- Directed by: Ludvík Ráža
- Written by: Ludvík Ráža Ondřej Vogeltanz
- Starring: Michaela Kudláčková
- Cinematography: Andrej Barla
- Edited by: Josef Valušiak
- Release date: 1982;
- Running time: 83 minutes
- Country: Czechoslovakia
- Language: Czech

= Poslední propadne peklu =

1982 film by Ludvík Ráža

Poslední propadne peklu is a Czech adventure film directed by Ludvík Ráža. It was released in 1982.

==Cast==
- Michaela Kudláčková as Magdalena
- Ivan Vyskočil as Matouš Psík
- Bruno O'Ya as Hoff
- Luděk Munzar as Vaněk
- Josef Karlík as Kryštof
- Dagmar Veškrnová as Keruše
- Jiří Holý as Kašehrnek
- Petr Haničinec as Bartoš
- Martin Růžek as Holoubek
- Boris Rösner as Sepp
- Josef Somr as Physicus
- Ota Sklenčka as Reeve
- Petr Oliva as Niklas
- Zdeněk Srstka as Bastl
- Miroslav Moravec as Poďobaný

==Production==
Michaela Kudláčková said she broke her leg during filming. "That's when they shot the scene of the girl running through the battle.
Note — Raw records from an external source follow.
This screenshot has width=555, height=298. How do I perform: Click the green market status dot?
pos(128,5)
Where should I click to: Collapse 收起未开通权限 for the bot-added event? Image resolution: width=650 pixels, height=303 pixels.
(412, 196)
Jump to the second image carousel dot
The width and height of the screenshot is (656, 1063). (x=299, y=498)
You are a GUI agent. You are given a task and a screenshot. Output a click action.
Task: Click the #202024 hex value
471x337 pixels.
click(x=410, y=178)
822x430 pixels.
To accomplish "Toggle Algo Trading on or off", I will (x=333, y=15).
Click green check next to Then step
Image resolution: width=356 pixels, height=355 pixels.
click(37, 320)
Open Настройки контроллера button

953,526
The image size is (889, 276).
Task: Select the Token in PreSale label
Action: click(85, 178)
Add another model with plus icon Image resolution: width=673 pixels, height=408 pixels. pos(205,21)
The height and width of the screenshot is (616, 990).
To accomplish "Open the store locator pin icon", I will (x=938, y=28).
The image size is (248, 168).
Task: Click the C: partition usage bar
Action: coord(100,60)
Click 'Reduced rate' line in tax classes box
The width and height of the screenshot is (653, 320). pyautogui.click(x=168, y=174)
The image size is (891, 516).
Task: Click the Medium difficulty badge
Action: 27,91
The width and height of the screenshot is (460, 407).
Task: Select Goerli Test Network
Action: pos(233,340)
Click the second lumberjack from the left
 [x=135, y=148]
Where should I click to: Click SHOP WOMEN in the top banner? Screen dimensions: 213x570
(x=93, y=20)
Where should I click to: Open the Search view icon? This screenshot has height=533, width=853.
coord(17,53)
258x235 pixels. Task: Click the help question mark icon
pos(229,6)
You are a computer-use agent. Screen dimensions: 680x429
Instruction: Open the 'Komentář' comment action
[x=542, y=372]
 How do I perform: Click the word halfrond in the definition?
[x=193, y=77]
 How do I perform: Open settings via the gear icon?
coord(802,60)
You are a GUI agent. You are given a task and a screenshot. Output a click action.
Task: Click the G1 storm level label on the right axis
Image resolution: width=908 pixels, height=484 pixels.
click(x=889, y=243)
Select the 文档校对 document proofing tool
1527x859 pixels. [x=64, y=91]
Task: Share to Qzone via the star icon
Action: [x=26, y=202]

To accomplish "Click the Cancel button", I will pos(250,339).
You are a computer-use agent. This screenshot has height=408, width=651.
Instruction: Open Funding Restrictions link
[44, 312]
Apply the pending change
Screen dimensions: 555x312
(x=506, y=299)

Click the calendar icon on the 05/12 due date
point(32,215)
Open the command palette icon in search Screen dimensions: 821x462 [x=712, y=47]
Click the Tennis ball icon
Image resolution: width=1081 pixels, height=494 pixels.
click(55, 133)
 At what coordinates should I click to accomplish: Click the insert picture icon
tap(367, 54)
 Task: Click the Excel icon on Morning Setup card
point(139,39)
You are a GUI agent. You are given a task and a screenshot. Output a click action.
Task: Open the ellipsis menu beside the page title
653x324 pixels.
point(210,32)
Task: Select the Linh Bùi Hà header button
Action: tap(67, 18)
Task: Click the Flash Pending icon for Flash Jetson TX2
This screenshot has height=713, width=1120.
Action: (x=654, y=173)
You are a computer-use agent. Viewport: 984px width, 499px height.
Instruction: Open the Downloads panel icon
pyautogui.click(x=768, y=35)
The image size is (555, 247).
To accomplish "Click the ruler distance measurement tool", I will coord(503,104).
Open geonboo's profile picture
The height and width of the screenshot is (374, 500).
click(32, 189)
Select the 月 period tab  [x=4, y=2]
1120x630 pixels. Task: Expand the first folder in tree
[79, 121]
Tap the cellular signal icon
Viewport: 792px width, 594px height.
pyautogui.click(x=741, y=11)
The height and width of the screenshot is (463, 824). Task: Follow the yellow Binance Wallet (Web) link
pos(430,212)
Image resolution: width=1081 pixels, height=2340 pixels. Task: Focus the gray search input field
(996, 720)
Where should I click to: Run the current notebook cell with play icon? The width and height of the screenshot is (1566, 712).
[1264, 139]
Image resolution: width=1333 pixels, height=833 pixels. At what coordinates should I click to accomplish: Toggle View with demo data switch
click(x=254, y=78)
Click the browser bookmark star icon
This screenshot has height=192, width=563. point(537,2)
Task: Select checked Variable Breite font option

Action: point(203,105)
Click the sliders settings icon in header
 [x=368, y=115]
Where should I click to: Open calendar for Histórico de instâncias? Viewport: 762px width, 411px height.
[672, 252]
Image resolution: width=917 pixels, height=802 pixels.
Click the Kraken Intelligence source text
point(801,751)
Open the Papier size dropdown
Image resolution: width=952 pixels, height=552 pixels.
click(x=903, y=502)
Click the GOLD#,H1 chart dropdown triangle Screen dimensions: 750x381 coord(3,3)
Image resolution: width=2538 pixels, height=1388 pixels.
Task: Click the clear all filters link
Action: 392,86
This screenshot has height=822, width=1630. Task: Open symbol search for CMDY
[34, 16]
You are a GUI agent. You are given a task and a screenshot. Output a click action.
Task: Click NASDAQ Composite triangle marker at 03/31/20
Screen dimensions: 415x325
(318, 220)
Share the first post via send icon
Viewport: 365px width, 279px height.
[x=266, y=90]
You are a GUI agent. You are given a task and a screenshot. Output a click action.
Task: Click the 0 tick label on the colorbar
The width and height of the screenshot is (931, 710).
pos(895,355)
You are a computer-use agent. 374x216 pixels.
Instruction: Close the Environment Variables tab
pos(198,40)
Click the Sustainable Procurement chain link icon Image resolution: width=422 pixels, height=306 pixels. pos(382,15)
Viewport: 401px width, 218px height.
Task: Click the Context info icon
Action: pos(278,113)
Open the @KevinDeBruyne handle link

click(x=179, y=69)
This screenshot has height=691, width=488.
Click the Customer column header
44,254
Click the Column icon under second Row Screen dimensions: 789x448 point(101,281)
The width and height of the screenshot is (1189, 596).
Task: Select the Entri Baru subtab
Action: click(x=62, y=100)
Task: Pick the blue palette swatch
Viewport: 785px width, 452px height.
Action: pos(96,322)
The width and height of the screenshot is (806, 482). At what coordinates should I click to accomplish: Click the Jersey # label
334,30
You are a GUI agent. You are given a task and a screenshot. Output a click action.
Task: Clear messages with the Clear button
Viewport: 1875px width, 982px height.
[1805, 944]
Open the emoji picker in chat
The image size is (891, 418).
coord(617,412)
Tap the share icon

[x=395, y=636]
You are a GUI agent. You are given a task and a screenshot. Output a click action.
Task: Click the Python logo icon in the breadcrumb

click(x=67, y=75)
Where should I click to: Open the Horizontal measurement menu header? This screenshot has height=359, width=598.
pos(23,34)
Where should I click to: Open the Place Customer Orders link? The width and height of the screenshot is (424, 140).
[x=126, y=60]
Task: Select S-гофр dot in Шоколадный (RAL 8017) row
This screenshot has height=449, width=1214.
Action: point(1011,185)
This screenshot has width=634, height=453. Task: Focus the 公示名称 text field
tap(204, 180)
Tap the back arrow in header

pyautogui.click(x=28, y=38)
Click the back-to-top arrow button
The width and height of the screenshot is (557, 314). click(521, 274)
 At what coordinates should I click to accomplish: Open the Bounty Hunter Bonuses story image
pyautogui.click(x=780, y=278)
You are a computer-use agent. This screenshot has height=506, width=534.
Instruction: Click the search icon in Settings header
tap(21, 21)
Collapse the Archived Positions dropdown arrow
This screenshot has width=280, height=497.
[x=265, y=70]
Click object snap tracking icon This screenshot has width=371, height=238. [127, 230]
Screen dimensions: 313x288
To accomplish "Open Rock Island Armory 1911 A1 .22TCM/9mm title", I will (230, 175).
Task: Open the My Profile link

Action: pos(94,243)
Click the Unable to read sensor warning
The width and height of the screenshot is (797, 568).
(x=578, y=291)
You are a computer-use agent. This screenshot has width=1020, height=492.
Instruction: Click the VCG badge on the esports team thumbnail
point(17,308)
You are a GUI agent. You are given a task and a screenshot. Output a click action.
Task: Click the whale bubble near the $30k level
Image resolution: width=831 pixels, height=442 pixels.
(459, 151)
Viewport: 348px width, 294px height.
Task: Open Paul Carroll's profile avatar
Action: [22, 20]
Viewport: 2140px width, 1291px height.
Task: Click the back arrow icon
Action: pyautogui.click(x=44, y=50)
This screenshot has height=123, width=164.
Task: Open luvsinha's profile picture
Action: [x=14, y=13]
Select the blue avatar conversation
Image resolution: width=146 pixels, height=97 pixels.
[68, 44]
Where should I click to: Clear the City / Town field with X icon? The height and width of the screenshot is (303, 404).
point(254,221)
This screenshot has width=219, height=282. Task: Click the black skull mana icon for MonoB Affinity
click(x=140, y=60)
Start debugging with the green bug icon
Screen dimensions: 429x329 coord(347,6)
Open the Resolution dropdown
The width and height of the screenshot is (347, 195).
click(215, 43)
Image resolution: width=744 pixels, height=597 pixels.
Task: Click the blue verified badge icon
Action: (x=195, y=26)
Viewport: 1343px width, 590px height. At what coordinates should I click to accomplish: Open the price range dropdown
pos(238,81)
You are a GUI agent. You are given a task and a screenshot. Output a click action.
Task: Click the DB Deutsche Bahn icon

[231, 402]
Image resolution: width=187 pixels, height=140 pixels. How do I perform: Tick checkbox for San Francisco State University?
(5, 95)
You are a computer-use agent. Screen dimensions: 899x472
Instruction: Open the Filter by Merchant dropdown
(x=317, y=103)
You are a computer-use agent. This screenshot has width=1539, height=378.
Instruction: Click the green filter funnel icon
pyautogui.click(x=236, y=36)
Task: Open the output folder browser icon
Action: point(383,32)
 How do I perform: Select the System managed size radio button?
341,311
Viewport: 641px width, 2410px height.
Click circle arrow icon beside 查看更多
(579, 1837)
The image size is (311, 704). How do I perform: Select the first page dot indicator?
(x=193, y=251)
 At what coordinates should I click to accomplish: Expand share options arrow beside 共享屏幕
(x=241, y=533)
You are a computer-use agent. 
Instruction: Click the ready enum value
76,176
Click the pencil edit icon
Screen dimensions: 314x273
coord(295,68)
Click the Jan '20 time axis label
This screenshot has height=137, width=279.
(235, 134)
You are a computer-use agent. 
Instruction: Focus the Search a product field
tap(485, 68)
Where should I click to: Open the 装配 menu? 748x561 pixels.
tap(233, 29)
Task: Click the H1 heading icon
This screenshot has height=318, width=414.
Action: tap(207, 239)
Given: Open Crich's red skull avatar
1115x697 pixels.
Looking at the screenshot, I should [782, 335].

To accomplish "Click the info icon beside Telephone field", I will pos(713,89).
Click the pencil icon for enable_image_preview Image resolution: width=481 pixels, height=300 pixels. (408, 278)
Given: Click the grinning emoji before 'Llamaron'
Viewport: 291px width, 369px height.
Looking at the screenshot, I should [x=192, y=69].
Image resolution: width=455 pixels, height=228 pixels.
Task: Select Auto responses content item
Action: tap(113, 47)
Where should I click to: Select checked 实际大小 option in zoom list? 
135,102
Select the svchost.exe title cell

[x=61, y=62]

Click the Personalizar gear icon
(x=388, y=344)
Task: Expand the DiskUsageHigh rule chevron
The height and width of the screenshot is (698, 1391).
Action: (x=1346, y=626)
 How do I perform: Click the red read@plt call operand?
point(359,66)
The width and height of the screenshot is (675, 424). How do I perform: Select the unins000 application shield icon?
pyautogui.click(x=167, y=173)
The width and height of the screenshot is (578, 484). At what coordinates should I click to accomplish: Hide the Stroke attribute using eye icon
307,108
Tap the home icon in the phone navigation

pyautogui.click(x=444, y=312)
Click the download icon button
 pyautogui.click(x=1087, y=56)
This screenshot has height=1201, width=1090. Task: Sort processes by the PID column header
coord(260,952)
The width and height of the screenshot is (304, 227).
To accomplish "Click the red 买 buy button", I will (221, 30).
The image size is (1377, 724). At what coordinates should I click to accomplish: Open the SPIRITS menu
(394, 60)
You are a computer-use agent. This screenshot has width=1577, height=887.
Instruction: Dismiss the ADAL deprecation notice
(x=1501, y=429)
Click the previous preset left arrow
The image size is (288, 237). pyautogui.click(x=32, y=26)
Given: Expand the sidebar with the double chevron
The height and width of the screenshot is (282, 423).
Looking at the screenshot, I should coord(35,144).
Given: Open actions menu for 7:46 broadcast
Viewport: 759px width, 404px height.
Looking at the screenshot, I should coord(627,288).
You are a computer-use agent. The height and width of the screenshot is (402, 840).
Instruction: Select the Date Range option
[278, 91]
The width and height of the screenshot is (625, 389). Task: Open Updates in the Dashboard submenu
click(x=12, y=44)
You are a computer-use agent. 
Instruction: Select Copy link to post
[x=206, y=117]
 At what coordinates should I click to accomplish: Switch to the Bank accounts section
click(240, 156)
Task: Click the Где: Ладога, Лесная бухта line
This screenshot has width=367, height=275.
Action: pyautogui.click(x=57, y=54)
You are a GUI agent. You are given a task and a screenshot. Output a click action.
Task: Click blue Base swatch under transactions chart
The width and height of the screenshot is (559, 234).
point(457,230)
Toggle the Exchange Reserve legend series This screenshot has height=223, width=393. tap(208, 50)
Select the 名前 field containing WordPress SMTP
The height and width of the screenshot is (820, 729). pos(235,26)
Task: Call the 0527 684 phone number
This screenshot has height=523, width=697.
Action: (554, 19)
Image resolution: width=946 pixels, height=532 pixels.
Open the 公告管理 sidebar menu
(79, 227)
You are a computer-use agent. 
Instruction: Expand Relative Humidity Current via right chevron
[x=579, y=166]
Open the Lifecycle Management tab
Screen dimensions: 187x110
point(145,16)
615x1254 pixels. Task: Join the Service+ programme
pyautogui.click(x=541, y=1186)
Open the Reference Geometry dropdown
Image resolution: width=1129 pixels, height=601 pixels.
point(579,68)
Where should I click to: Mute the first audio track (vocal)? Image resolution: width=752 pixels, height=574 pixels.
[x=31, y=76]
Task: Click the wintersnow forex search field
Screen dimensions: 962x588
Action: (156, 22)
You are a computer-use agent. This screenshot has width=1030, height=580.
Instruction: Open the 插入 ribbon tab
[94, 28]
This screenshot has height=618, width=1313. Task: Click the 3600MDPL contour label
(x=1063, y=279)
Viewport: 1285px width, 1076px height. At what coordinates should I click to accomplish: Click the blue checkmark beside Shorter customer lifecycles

Mr. Ráza, the director, wanted to make it as dramatic as possible, so he made up the idea of a dead soldier falling on the girl from a passing car. Unfortunately, he didn't think it through. The stuntman was about six feet tall and I was only forty kilos with my bed... When he fell on me, my tibia "snapped" and I ended up with my leg in a cast." Kudlacková said it was complicated to finish the film, "Because we were filming in the spring and I didn't recover until the summer. So we had to wait until autumn, when nature looks similar. Over the summer, we did scenes where I'm sitting and there's no need for my legs to be visible."